Leider bleibt der CDU-Antrag an wichtigen Stellen unscharf. So wird beispielsweise gefordert, der Betreuungsschlüssel müsse sich an „pädagogisch notwendigen Größenordnungen“ orientieren. Das ergibt aber wenig Sinn, wenn man nicht sagt, wie diese Größenordnungen konkret aussehen sollen; denn auch die Ministerin behauptet natürlich, ihr Konzept sei pädagogisch sinnvoll.

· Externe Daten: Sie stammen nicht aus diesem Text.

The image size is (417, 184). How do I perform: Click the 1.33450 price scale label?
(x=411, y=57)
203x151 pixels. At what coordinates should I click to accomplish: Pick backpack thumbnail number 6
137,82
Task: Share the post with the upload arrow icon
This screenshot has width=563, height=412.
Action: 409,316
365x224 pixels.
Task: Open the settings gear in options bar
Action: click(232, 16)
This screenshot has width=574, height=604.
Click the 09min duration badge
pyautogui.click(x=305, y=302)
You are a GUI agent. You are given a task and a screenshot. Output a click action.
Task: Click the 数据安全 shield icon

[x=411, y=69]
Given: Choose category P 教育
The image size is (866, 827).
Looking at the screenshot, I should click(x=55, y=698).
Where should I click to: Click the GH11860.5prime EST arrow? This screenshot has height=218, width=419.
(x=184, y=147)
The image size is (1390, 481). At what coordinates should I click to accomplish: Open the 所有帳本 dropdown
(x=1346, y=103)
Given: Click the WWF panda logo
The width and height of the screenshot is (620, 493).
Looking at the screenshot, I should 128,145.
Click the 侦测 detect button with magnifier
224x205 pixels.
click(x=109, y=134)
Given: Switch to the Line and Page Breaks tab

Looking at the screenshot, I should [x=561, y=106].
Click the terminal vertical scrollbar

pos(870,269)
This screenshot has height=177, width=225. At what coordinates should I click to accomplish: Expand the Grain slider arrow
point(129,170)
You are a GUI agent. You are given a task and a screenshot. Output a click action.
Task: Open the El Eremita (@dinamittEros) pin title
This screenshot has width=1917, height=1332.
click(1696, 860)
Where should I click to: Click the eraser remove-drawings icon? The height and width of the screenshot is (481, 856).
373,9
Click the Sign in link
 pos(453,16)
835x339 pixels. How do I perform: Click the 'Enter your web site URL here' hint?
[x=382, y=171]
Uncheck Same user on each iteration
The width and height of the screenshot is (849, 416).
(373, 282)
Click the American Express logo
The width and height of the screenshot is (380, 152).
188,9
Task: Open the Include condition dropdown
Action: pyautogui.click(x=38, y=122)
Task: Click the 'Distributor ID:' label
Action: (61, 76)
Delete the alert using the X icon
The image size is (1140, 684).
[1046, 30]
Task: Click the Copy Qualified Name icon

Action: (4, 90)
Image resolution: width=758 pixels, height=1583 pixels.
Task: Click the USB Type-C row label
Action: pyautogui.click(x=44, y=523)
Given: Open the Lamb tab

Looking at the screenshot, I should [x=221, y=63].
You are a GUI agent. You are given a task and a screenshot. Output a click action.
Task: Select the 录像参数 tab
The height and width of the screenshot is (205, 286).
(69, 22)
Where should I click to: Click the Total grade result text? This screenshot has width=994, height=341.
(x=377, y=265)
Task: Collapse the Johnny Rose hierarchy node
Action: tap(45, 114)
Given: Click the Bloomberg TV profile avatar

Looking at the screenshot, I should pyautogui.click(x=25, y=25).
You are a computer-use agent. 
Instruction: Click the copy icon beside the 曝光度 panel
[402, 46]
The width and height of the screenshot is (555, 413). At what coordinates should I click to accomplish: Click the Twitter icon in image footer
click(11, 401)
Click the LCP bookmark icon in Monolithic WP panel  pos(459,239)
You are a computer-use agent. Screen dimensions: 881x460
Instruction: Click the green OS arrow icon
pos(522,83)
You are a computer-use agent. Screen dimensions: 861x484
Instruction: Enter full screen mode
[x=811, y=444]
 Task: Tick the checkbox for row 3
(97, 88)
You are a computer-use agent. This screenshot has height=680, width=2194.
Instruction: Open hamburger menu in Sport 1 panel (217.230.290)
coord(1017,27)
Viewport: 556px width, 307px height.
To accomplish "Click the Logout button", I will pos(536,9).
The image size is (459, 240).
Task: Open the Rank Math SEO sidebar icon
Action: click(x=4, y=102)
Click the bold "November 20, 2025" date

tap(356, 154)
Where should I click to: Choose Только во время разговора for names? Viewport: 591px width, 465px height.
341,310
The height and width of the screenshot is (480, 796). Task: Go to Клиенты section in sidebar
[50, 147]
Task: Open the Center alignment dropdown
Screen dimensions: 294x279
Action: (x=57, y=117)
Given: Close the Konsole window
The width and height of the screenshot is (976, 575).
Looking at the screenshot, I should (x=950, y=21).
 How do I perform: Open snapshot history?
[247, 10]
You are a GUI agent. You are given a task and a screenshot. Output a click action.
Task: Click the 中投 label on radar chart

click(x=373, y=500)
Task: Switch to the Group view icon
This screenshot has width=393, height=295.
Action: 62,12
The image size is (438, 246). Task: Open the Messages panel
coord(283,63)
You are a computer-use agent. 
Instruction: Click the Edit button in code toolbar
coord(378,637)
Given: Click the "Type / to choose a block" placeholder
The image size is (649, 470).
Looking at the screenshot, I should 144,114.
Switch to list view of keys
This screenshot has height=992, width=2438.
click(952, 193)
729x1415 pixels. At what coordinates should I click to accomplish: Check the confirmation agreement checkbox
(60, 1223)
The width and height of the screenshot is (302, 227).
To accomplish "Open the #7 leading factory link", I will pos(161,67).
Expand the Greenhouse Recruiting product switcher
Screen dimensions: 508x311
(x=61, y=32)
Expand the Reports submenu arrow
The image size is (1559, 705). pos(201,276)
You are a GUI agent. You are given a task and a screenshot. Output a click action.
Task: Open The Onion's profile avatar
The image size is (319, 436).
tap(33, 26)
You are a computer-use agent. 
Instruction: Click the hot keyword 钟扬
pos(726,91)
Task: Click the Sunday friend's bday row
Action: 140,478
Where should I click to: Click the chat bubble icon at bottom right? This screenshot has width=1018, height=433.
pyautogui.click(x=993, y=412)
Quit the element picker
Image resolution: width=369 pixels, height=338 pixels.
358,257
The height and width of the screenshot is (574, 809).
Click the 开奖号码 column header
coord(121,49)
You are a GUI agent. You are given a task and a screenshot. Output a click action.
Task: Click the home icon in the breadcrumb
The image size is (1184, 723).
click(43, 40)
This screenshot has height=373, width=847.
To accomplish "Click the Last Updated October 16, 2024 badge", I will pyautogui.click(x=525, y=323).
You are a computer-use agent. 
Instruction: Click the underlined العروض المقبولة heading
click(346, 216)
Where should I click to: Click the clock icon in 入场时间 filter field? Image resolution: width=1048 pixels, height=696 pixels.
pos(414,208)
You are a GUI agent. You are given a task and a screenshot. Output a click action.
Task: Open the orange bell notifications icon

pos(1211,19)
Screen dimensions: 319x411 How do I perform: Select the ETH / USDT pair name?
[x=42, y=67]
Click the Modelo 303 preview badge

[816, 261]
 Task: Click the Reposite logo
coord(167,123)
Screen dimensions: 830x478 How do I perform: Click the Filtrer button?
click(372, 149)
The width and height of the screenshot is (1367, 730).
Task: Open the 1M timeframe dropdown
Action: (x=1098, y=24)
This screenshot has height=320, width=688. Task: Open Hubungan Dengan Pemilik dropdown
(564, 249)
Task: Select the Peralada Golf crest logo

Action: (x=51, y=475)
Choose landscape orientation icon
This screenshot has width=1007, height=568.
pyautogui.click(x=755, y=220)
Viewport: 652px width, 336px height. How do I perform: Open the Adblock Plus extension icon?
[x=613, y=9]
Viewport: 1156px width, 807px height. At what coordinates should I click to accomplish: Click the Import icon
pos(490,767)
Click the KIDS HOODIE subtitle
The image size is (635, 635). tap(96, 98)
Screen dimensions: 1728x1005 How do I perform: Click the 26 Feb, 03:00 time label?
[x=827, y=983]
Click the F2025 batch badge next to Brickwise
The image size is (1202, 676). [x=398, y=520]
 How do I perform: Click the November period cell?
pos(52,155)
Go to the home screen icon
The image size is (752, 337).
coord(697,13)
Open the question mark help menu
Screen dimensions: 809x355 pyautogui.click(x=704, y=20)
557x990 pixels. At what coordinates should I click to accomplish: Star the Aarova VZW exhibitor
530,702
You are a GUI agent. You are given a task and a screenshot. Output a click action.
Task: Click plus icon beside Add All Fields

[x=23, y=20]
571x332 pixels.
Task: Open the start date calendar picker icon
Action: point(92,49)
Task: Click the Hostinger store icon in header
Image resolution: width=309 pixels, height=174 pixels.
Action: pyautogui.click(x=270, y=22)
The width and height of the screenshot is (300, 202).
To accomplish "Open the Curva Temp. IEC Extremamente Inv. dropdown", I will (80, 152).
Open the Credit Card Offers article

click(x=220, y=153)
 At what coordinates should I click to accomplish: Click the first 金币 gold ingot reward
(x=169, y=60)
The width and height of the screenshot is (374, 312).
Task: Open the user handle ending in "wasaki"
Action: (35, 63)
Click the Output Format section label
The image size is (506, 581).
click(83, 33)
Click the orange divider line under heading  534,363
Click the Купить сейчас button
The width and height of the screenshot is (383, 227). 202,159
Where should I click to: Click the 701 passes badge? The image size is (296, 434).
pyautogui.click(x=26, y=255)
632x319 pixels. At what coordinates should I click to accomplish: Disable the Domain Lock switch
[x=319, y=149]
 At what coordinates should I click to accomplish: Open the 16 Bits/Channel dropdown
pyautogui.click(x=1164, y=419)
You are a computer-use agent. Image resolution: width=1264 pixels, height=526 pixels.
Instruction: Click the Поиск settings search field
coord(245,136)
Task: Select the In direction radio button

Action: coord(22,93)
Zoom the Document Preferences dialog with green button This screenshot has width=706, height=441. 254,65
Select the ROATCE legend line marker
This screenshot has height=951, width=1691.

Wir haben in der Vergangenheit mehrfach darauf gedrängt, den von den deutschen Kinderärzten aus pädiatrischer und kinderpsychologischer Sicht formulierten Mindeststandard endlich umzusetzen. Demnach sollten maximal zwei unter Einjährige durch eine Erzieherin versorgt werden, bei den Ein- bis Zweijährigen sollten es maximal drei, bei den Zwei- bis Dreijährigen maximal vier Kinder je Betreuerin sein.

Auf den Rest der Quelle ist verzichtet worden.